# What to work on:
Copy out all of the entries below verbatim, line by line.

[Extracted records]
=======
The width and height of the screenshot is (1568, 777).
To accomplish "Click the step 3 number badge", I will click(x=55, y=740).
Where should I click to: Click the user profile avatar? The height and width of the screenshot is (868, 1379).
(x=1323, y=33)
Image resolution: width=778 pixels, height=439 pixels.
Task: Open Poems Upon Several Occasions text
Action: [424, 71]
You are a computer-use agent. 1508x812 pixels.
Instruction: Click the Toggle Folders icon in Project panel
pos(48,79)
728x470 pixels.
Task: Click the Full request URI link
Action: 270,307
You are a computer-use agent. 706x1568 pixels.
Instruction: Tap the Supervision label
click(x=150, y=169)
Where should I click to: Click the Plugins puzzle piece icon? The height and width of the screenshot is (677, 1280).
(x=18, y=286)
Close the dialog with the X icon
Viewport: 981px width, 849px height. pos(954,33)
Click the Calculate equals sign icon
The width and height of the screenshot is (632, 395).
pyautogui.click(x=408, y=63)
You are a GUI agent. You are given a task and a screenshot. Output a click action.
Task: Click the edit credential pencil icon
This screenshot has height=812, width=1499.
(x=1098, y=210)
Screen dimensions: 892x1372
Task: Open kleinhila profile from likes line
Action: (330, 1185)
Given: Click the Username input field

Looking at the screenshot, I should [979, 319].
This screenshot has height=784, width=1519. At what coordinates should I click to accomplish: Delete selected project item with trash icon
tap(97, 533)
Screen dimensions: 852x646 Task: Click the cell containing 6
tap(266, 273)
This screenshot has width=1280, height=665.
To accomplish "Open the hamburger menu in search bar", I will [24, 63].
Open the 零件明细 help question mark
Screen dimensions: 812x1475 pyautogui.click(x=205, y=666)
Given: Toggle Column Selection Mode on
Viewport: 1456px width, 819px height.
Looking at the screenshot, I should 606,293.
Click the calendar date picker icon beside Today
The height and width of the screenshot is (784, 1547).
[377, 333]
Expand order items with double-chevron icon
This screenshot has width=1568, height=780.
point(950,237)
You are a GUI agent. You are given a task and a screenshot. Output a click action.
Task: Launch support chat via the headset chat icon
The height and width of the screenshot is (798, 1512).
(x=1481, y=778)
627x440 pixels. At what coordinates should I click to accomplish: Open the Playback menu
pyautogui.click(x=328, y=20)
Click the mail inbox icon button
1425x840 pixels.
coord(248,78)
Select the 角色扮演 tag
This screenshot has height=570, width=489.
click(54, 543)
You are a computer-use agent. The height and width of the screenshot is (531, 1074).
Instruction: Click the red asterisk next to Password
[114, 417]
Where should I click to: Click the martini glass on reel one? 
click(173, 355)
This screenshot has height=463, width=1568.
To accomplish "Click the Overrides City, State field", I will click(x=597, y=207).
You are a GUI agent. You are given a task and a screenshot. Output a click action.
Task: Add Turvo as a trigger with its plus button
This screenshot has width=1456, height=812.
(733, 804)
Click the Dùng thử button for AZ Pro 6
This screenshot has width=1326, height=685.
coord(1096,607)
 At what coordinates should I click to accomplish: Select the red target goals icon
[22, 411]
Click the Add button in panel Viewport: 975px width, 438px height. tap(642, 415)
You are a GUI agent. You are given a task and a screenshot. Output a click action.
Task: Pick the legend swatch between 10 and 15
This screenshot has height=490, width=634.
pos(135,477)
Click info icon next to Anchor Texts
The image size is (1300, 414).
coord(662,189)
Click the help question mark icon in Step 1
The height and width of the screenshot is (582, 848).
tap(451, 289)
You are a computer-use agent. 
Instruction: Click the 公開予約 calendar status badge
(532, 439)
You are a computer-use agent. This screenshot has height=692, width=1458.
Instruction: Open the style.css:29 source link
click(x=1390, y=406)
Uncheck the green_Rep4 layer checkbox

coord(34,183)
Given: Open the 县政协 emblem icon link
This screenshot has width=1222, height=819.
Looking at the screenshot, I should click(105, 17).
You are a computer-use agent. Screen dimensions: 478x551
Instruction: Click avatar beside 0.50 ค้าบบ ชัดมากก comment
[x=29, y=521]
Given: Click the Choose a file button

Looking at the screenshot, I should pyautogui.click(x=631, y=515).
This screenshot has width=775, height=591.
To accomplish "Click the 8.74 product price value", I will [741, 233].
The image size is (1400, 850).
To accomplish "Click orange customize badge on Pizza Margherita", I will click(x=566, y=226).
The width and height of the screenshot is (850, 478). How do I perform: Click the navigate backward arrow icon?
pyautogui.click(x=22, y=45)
=======
# Response to this task:
The width and height of the screenshot is (1568, 777).
To accomplish "Click the step 3 number badge", I will click(x=55, y=740).
Where should I click to: Click the user profile avatar? The height and width of the screenshot is (868, 1379).
(x=1323, y=33)
Image resolution: width=778 pixels, height=439 pixels.
Task: Open Poems Upon Several Occasions text
Action: [424, 71]
You are a computer-use agent. 1508x812 pixels.
Instruction: Click the Toggle Folders icon in Project panel
pos(48,79)
728x470 pixels.
Task: Click the Full request URI link
Action: 270,307
You are a computer-use agent. 706x1568 pixels.
Instruction: Tap the Supervision label
click(x=150, y=169)
Where should I click to: Click the Plugins puzzle piece icon? The height and width of the screenshot is (677, 1280).
(x=18, y=286)
Close the dialog with the X icon
Viewport: 981px width, 849px height. pos(954,33)
Click the Calculate equals sign icon
The width and height of the screenshot is (632, 395).
pyautogui.click(x=408, y=63)
You are a GUI agent. You are given a task and a screenshot. Output a click action.
Task: Click the edit credential pencil icon
This screenshot has height=812, width=1499.
(x=1098, y=210)
Screen dimensions: 892x1372
Task: Open kleinhila profile from likes line
Action: (330, 1185)
Given: Click the Username input field

Looking at the screenshot, I should [979, 319].
This screenshot has height=784, width=1519. At what coordinates should I click to accomplish: Delete selected project item with trash icon
tap(97, 533)
Screen dimensions: 852x646 Task: Click the cell containing 6
tap(266, 273)
This screenshot has width=1280, height=665.
To accomplish "Open the hamburger menu in search bar", I will [24, 63].
Open the 零件明细 help question mark
Screen dimensions: 812x1475 pyautogui.click(x=205, y=666)
Given: Toggle Column Selection Mode on
Viewport: 1456px width, 819px height.
Looking at the screenshot, I should 606,293.
Click the calendar date picker icon beside Today
The height and width of the screenshot is (784, 1547).
[377, 333]
Expand order items with double-chevron icon
This screenshot has width=1568, height=780.
point(950,237)
You are a GUI agent. You are given a task and a screenshot. Output a click action.
Task: Launch support chat via the headset chat icon
The height and width of the screenshot is (798, 1512).
(x=1481, y=778)
627x440 pixels. At what coordinates should I click to accomplish: Open the Playback menu
pyautogui.click(x=328, y=20)
Click the mail inbox icon button
1425x840 pixels.
coord(248,78)
Select the 角色扮演 tag
This screenshot has height=570, width=489.
click(54, 543)
You are a computer-use agent. The height and width of the screenshot is (531, 1074).
Instruction: Click the red asterisk next to Password
[114, 417]
Where should I click to: Click the martini glass on reel one? 
click(173, 355)
This screenshot has height=463, width=1568.
To accomplish "Click the Overrides City, State field", I will click(x=597, y=207).
You are a GUI agent. You are given a task and a screenshot. Output a click action.
Task: Add Turvo as a trigger with its plus button
This screenshot has width=1456, height=812.
(733, 804)
Click the Dùng thử button for AZ Pro 6
This screenshot has width=1326, height=685.
coord(1096,607)
 At what coordinates should I click to accomplish: Select the red target goals icon
[22, 411]
Click the Add button in panel Viewport: 975px width, 438px height. tap(642, 415)
You are a GUI agent. You are given a task and a screenshot. Output a click action.
Task: Pick the legend swatch between 10 and 15
This screenshot has height=490, width=634.
pos(135,477)
Click info icon next to Anchor Texts
The image size is (1300, 414).
coord(662,189)
Click the help question mark icon in Step 1
The height and width of the screenshot is (582, 848).
tap(451, 289)
You are a computer-use agent. 
Instruction: Click the 公開予約 calendar status badge
(532, 439)
You are a computer-use agent. This screenshot has height=692, width=1458.
Instruction: Open the style.css:29 source link
click(x=1390, y=406)
Uncheck the green_Rep4 layer checkbox

coord(34,183)
Given: Open the 县政协 emblem icon link
This screenshot has width=1222, height=819.
Looking at the screenshot, I should click(105, 17).
You are a computer-use agent. Screen dimensions: 478x551
Instruction: Click avatar beside 0.50 ค้าบบ ชัดมากก comment
[x=29, y=521]
Given: Click the Choose a file button

Looking at the screenshot, I should pyautogui.click(x=631, y=515).
This screenshot has width=775, height=591.
To accomplish "Click the 8.74 product price value", I will [741, 233].
The image size is (1400, 850).
To accomplish "Click orange customize badge on Pizza Margherita", I will click(x=566, y=226).
The width and height of the screenshot is (850, 478). How do I perform: Click the navigate backward arrow icon?
pyautogui.click(x=22, y=45)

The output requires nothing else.